Dans un souci sans doute louable de faire la lumière sur le cheminement de Catherine Flon, certains chercheurs, trop pressés à mon goût, ont rédigé ces derniers temps diverses notes dans lesquelles ils précisent les dates de naissance et de décès de cette obscure couturière de l’Arcahaie). Jusqu’au début de l’actuelle décennie, personne ne s’était aventuré à se prononcer même timidement sur ces deux points. L’hypothèse la plus plausible retenue par la tradition orale au sujet de son décès est qu’elle aurait péri en mer en retournant à Léogâne le soir du Congrès du 18 mai. Soudainement, deux dates sont apparues : le 2 décembre 1772 pour la naissance à Léogâne et le 27 août 1831 pour le décès. Et il n’a pas fallu beaucoup de temps pour que cette information soit présentée pour vraie et diffusée officiellement.

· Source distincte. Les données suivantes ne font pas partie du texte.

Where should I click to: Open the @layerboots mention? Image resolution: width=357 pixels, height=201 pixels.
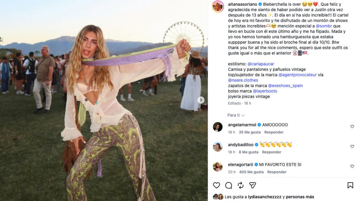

Les divers visages attribués à André Rigaud

Dans le même ordre d’idées, il y lieu de signaler une erreur très grave relative aux portraits trouvés pour le général André Rigaud qui a combattu inlassablement les Anglais dans le Sud de Saint-Domingue, perdu la Guerre du Sud contre Toussaint et tenté sans succès une scission de ce département pendant la présidence de son ami et allié Pétion. Une simple interrogation à partir de Google révèle l’existence des trois images ci-dessus du personnage : la première qui semble authentique, avec un nez assez court; une variante de celle-ci dont le nez visiblement allongé donne un air de Pinocchio; la troisième qui n’a aucune ressemblance avec les deux premières. En retraçant l’origine de la dernière photo avec la fonction Reverse Image Search (Recherche-image inversée) de Google, on arrive au général français  Jean- Charles  Pichegru (1761-1804) qui n’a aucun lien avec André Rigaud : https://www.juramusees.fr/decouverte/jean-charles-pichegru/

Considéré comme un des généraux les plus populaires de la Révolution française,  Pichegru est mort en 1804 dans la Prison du Temple, à Paris,  où il était incarcéré sous l’accusation d’avoir comploté contre la France à l’époque où il était général en chef de l’Armée du Rhin. Il était accusé également d’avoir comploté avec les royalistes pour tuer Napoléon et ramener les Bourbons sur le trône de France en 1803. Une  rumeur très vraisemblable veut qu’il ait été assassiné sur ordre de Napoléon. Toutefois, l’enquête officielle indique qu’il s’est plutôt suicidé pour éviter l’opprobre d’une exécution publique. Curieusement, les recherches menées directement sur Google ou à l’aide de la fonction Reverse Image Search sur la photo controversée de Rigaud conduisent au site ci-après de l’auteur bien connu Claude Ribbe et à deux de ses livres, Le général Alexandre Dumas et Une autre histoire : http://une-autre-histoire.org/andre-rigaud-biographie/

La consigne est donc à la prudence !

Quant à la photo correctement identifiée du général Pichegru, elle figure dans une bonne cinquantaine de publications françaises. Notamment au frontispice de la quatrième édition du dixième tome de l'Histoire de la Révolution Française publié en 1834 par Adolphe Thiers et accessible à l’adresse: https://gallica.bnf.fr/ark:/12148/bpt6k1415594r/f37.item.r=Pichegru%20Thiers

Ces mises au point n’auraient pas été possibles sans la vigilance ni le concours initial du chercheur et généalogiste Jean-Édouard Stam, de Montréal. Elles ont seulement pour but d’aider les auteurs et les chercheurs à corriger certaines erreurs historiques très graves et à les encourager à aborder avec circonspection les informations douteuses qui leur parviennent trop souvent. Je souhaite sincèrement que nos démarches ne froissent la susceptibilité de personne et, surtout, qu’elles ne déclenchent aucune polémique inutile.